I have recently done some work on gesture recognition using sensors attached to e.g. gloves. With a defined set of distinct gestures the model works fairly well. However an idea that sprung up is if it would be possible to use pretrained “general knowledge” models to also predict other gestures. Deep down in, lets say, GPT-2 there might be some knowledge of what a “pointing finger” or a “waving hand” is. With my limited exposure to NLP and transformers: would it be possible to fine-tune a pretrained model so that it tells us some semantic representation of the gesture?
The question is broad and I will try to break it down as far as I have though of it:
The input data is simply the numerical values (fixed size float vector) from the sensors (possibly in a sequence). The first step of using e.g. GPT-2 would be to discard the first textual tokenization and embedding step. I would say that this is an input domain shift and any pointers/discussion about this would be welcome, I have yet to find anything with my google-fu. One approach would perhaps simply be to feed the sensor data to the models directly.

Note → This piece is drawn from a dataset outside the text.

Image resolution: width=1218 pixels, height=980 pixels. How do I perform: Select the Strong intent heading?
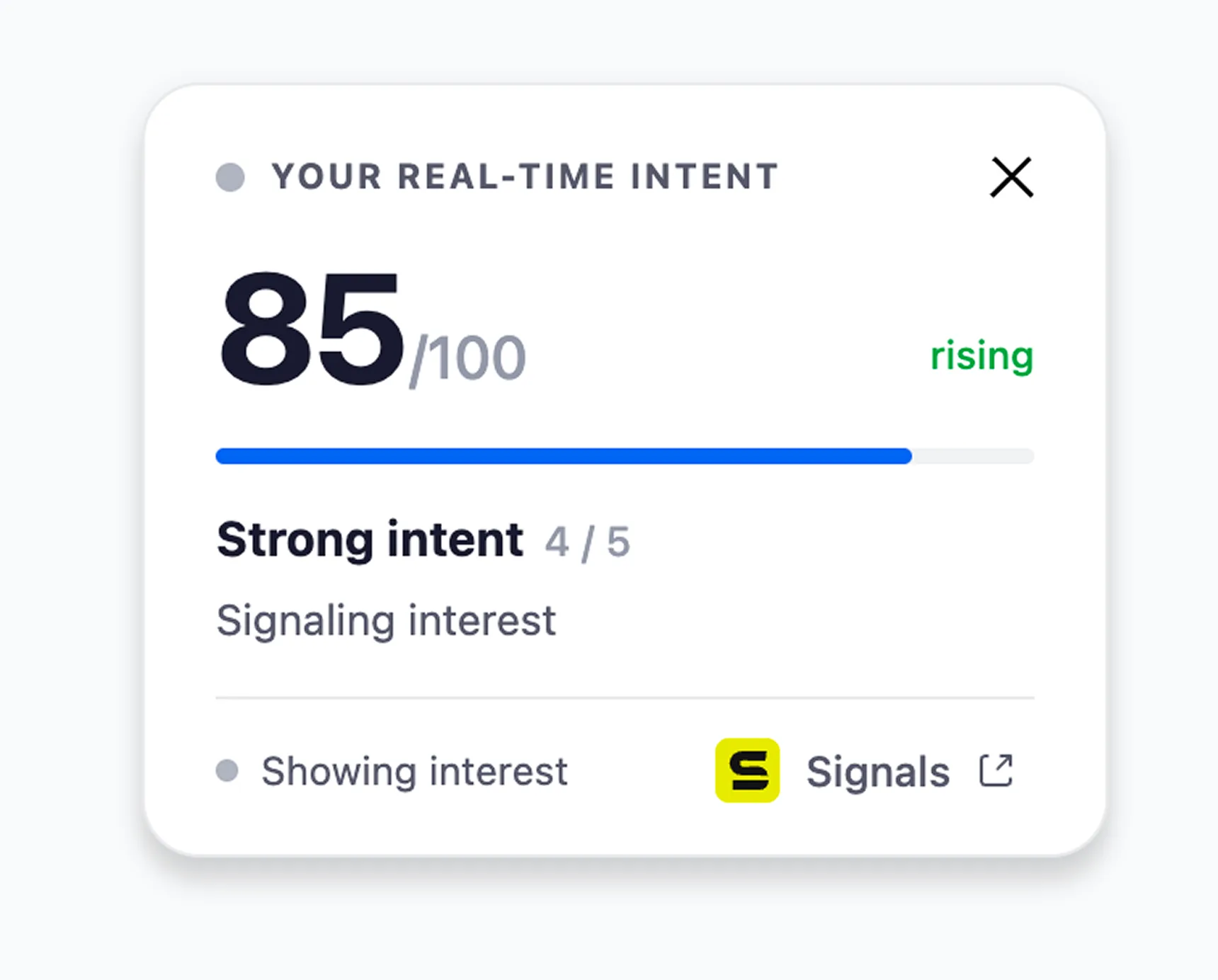(x=370, y=540)
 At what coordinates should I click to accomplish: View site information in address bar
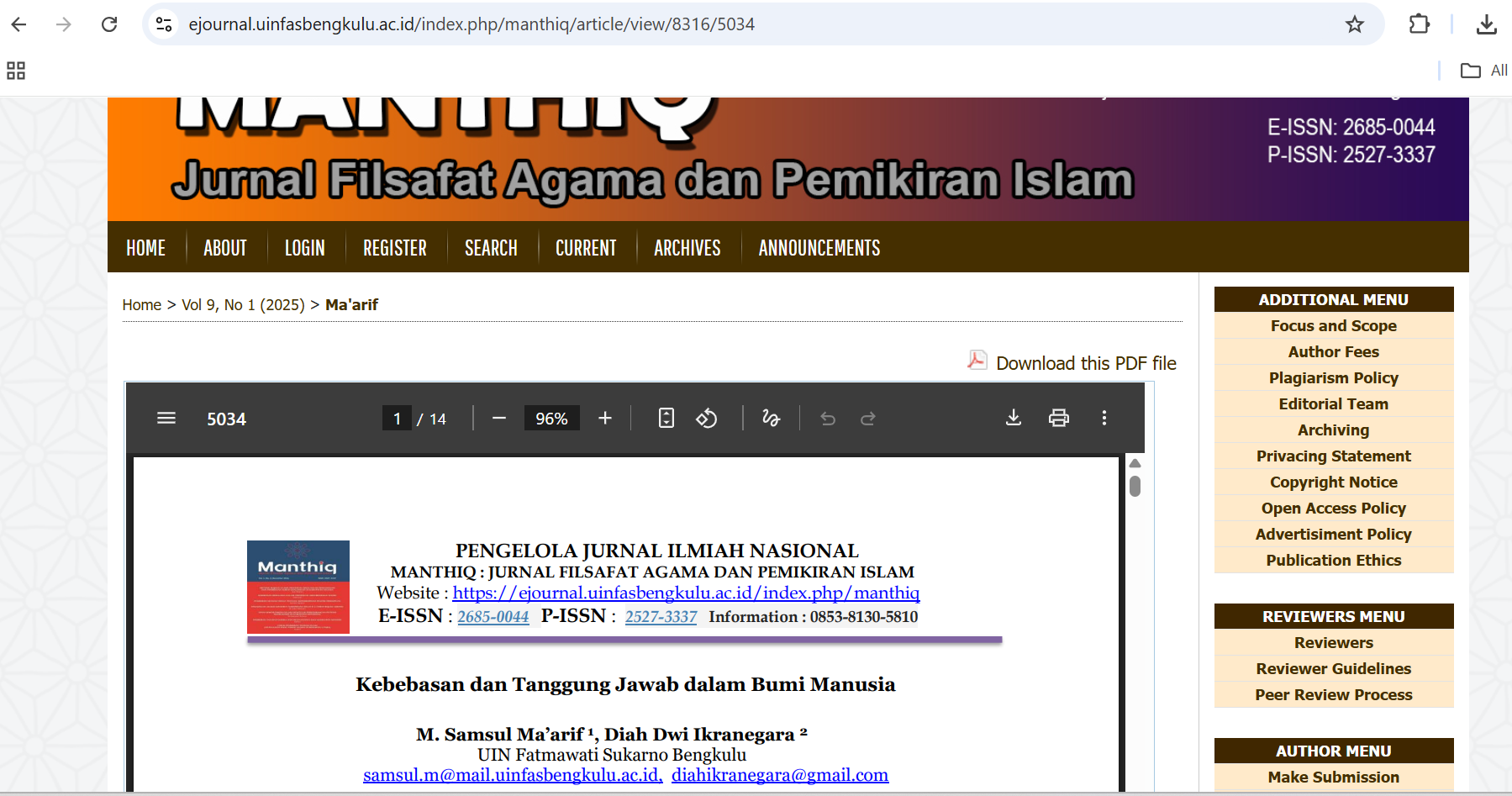click(165, 24)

The encoder/decoder steps of the model could perhaps work as is. Slow fine-tuning of these steps so that the general knowledge is preserved is probably important.
The output of the model could probably come in many different forms. I think the most interesting output would be sort of like a summarization of the gesture (e.g. a few tokens). However I have some trouble thinking of how to define the labels during training. When recording gestures for the training data it is easy to come up with many different words for a single gesture (e.g. “victory” or “2” for stretched index and middle finger). Would it be possible to combine several labels into one label? A first step could also simply be a single label just to see “if it works”.
There are many different NLP tasks and the models are generally suited for a specific task. Would GPT-2 be usable to, for example, output a small set of tokens or are other models perhaps better suited?
I would love to have an discussion about this approach and also be pointed to resources that I have (surely) missed.